New Odense University Hospital and Faculty of Health Sciences in Denmark by Henning Larsen Architects

 
March 18th, 2011 by Sumit Singhal

Designing a hospital in the size of the New Odense University Hospital (New OUH) extends far beyond land register, building structure, politics and law. Thus, the day-to-day experiences that patients, employees, relations or students take with them are of crucial importance. This is what the New OUH as an organisation and building should uphold.

View From Distance

  • Architect: Henning Larsen Architects
  • Location: Odense, Denmark
  • Client: The Region of Southern Denmark and the Danish University and Property Agency
  • Gross floor area: 234,000 m2
  • Year of design: 2011 – 2018
  • Type of assignment: Winner in international competition
  • Consortium: Henning Larsen Architects, Friis & Moltke, TKT, Cowi and Rambøll Denmark
  • Sub-consultants: Landscape architects SLA and NNE Pharmaplan

Night View

In this situation, architecture is faced with two overall challenges. Firstly, to create holistic, worthy and consistent treatment facilities that make patients and their relations feel welcome and respected – and, at the same time, to provide the framework for the strongest professional competencies. Secondly, there is an essential challenge in providing employees and students with the best future-proof setting for a dynamic and inspirational interdisciplinary research environment. Ensuring a high level in the fields of knowledge, research and development will always benefit the treatment of patients now – and in the future.

New Odense University Hospital and Faculty of Health Sciences

Numerous research projects have demonstrated that nature has a positive influence on patients’ recovery. The objective of this project is to create a truly healing hospital environment merging all accessible knowledge, space, landscape and technology.

Aerial View

Masterplan

Building a hospital in the size of the New OUH involves a broad range of people with very different wishes and requirements for design and layout. Some functions are best suited for the “large building” – a continuous and compact building stock with short logistic and technical distances. Other functions thrive best in smaller, more intimate units. Achieving the right balance has been one of the main objectives of the project.

Out Side View

This balance finds expression in the simple distribution of functions where all visitation, diagnostic and treatment functions are placed in the lower, continuous floors while the wards and outpatient clinics are located in the upper, detached building volumes. Thus, a clear division of the weighty treatment functions in the “large building” and the less demanding nursing functions in the smaller buildings is achieved.
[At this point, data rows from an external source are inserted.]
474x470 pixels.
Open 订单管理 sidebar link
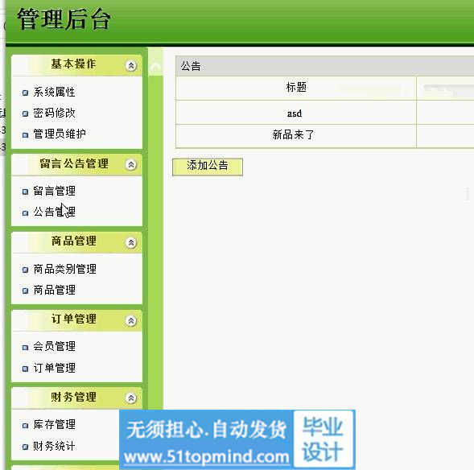tap(54, 368)
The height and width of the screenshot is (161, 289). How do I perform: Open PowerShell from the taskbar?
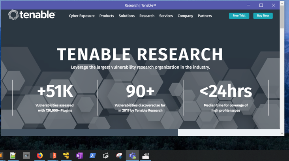click(x=93, y=155)
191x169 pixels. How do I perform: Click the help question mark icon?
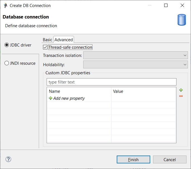pyautogui.click(x=8, y=159)
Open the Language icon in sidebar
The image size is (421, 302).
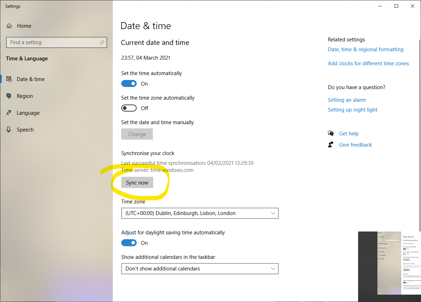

New Odense University Hospital and Faculty of Health Sciences

The wings of the individual clusters are placed on top of the base in an open and airy structure that provides ample daylight and a view of the surrounding landscape. The wings are coupled in pairs and share the interjacent, transparent entrance areas.

Entrance

The new Faculty of Health Sciences (SUND) connects the University of Southern Denmark (SDU) to the New OUH. The new faculty consists of an undulating building formation of laboratories and joint atriums. The longitudinal street stretching from the existing university through the entire faculty to the Knowledge Centre at the New OUH – only broken by the natural, transverse crossing of the Killerup Rende channel – constitutes an important connecting zone through the entire complex.

Hall

Landscape and buildings

The New OUH and Faculty of Health Sciences are situated in a very special location in Odense – close to the city centre but, at the same time, in a scenic landscape with dense old forests, extensive fields, hedges, ponds and channels. The hospital constitutes a compact building stock with effective logistics and great flexibility as regards future extensions. The western part of the landscape will remain undeveloped to maintain and enhance the experience of the extensive Funen countryside. The densely built-up area provides a large open space with great recreational potential.

Waiting Place

Rainwater from the roofs and impermeable areas is used locally to create new natural experiences and added value in the hospital area. The large wet meadow with large and small lakes creates a natural connection between the university and New OUH. The landscape design as a whole enhances the natural slope of the countryside and supports the drainage of surface water to the wetland and Killerup Rende.

Stairs

The New OUH has an open ring shape that opens up to the north-west and Killerup Rende and embraces the extensive countryside with wet meadows all the way into the middle of the new building stock. Here, the buildings are reflected in the clear rainwater, surrounded by flowering meadows and a rich animal life, including birds, amphibians and grazing sheep. The height of the tallest buildings equals the one of the old forests and the characteristic cultivated fields outside the built-up area are preserved.

Patient Room

The landscapes offering the most peace and safety are wild, watery and have a great biodiversity of animals and plants. The healing effect is created by the sensuous experience of the green luxuriance of the leaves, the colours of the flowers, the smell of the mould, the rippling of the water, the chirping of the birds and the humming insects. Hence, these qualities have been essential in the design of the landscape surrounding the New OUH.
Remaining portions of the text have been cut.